How to build a billion-dollar digital marketplace – examples from Uber, eBay, Craigslist, and more
Marketplaces are magical because they both have network effects as well as clear monetization. This means that often when a niche marketplace works, it can grow into adjacent niches quickly. To grow to beyond an initial vertical, startups have to think about expanding geos, adding new products and price points, decrease friction, and grow demand+supply stickiness. I use examples from the major marketplaces to make my points.
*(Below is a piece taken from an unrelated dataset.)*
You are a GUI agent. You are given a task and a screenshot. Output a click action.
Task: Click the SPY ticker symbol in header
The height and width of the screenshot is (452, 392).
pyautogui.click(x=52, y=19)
More to come on this topic!
10 years of professional blogging – what I’ve learned
Expanding on a tweetstorm, this essay breaks down the key lessons I’ve learned from running a professional blog over the last 10 years. This includes how to write content – opinion-driven, please! – and why writing is the best possible networking activity ever.
Books I started reading in 2017
I originally titled this section “Books I read in 2017” but I probably started more books than I actually finished :) Here’s a collection.
Superforecasting
Whenever you read a New York Times political column with a bunch of predictions – Trump is gonna do this! Saudi Arabia is gonna do that! – it’s entertaining, but who’s keeping track of these forecasts? This book covers the academic work of Philip Tetlock from UPenn, who puts together a forecasting competition and tracks who’s good at making these predictions. Lots of interesting learnings and relevant to those making startup investments also! Here’s a NYT article on the foxes versus hedgehog strategies for prediction, btw.
Venture Capitalists at Work: How VCs Identify and Build Billion-Dollar Successes
I read this awhile ago, but picked it up again and read more of the stories. It’s a series of interviews with many of the top venture firms – Floodgate, Founders Fund, First Round, Softbank, CRV – and the companies they’ve invested in. Each interview has a nice discussion and amount of detail. I found this much more compelling than many of the other books I’ve read on VCs, which remain a bit too high-level and adulating.
Reset
Ellen Pao’s story of her time at Kleiner Perkins, Reddit, and more. So much to learn from this experience.
The Ascent of Money
Sapiens for money :) Traces the history of money, the role it’s served over time, and the development of some of the major aspects of our modern financial system. Can’t wait for this to get revised for all the crypto stuff that’s happening now.
The One Device
History of the iPhone. Didn’t read this yet, but I love these recent tech history books.
Principles
Reading this because everyone else is too :) Lots of insights/lessons from Ray Dalio, one of the world’s best hedge fund dudes.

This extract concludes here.